Postby pea-jay » Wed 29 Jun 2005, 23:29:55

I have come to a conclusion. I need to move. Peak Oil planning is futile here and I am having serious doubts that even if I could get my work to seriously consider this issue (which makes sense, given my job in the LONG RANGE PLANNING DIVISION. As it is, energy is considered a non issue. But my decision was driven by more than just my backwards looking place of employment.

Here are the strikes against where I live (Central California, south of Fresno):

1. It is over populated and growing too fast. Plain and simple, the demographics of this area scare me. Even though I live in what is considered rural in california terms, by non-CA terms it is still crowded. My county, is home to nearly 400K people and growing rapidly. What's worse is the population distribution indicates that a sizable portion of the population has YET to enter the child bearing age. Plus due to our relative inexpensive cost of living, thousands more are flocking to us each year.

2. Despite this county being larger than the state of Connecticut, most people are jammed into the North-western 20% of the county. The bulk of the land is occupied by 10K foot mountains.

3. Water. It only rains on average 8 inches of rain a year. This year was exceptionally wet and we got 16. The only way we grow crops and can take showers is by pumped groundwater and winter runoff. Run off is unpredictable (great this year, lousy the next) while the aquifer is being drawn down by excessive pumping (which is of course electrically powered). The remaing water is pumped in from N. of Yosemite park via canals. Post peak the water delivery system is bleak. Already, water district operators are fretting over the increased electrical costs to pump an ever declining water table.

* * * *

Task list
1) According to the forum post, how many inches of rain does the area get in an average year?
2) Copy everything in the forum post from "Here are the" down to "us each year.", substituting "suburban" for "rural".
The records have nothing to do with the forum post.

* * * *

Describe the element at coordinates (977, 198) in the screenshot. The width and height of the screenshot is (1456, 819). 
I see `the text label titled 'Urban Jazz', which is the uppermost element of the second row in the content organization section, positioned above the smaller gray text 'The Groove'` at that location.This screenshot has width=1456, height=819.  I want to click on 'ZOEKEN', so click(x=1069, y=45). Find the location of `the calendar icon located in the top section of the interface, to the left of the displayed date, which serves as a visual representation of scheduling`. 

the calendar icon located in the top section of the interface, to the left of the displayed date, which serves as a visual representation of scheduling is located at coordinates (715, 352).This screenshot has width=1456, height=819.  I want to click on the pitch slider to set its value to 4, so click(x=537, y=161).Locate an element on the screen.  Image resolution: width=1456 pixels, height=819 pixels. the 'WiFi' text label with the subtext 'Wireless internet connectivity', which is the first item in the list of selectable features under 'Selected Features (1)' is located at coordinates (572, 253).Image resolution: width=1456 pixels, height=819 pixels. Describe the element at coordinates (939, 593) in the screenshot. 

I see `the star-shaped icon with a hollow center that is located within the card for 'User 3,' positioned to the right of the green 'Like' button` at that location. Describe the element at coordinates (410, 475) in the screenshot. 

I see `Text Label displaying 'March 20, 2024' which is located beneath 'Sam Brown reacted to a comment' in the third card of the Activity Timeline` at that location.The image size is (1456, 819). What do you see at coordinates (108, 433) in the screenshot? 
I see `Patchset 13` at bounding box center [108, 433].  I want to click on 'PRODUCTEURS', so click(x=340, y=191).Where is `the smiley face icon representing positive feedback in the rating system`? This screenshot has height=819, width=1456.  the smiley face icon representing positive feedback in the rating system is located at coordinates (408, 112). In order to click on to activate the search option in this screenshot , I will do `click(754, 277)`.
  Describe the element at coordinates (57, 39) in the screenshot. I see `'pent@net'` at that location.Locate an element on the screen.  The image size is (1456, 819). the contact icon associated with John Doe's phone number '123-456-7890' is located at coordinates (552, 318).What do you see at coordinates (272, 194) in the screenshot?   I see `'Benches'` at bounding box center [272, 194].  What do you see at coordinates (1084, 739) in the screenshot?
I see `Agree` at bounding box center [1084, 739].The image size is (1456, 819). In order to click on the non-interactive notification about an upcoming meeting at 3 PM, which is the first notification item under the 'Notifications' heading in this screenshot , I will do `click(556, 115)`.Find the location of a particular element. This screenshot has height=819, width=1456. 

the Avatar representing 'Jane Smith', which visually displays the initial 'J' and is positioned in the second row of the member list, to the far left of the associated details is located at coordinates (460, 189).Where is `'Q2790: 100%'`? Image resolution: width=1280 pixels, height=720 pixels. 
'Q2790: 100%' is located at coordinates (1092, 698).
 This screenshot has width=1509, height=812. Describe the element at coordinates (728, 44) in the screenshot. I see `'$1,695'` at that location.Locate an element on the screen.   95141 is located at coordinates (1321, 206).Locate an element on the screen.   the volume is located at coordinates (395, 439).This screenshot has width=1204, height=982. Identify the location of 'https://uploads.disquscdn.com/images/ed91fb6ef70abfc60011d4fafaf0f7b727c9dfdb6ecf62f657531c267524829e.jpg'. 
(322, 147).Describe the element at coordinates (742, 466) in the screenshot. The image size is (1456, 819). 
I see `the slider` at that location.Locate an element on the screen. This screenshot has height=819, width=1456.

* * * *

Task-by-task answers
1) 8 inches.

2)
Here are the strikes against where I live (Central California, south of Fresno):

1. It is over populated and growing too fast. Plain and simple, the demographics of this area scare me. Even though I live in what is considered suburban in california terms, by non-CA terms it is still crowded. My county, is home to nearly 400K people and growing rapidly. What's worse is the population distribution indicates that a sizable portion of the population has YET to enter the child bearing age. Plus due to our relative inexpensive cost of living, thousands more are flocking to us each year.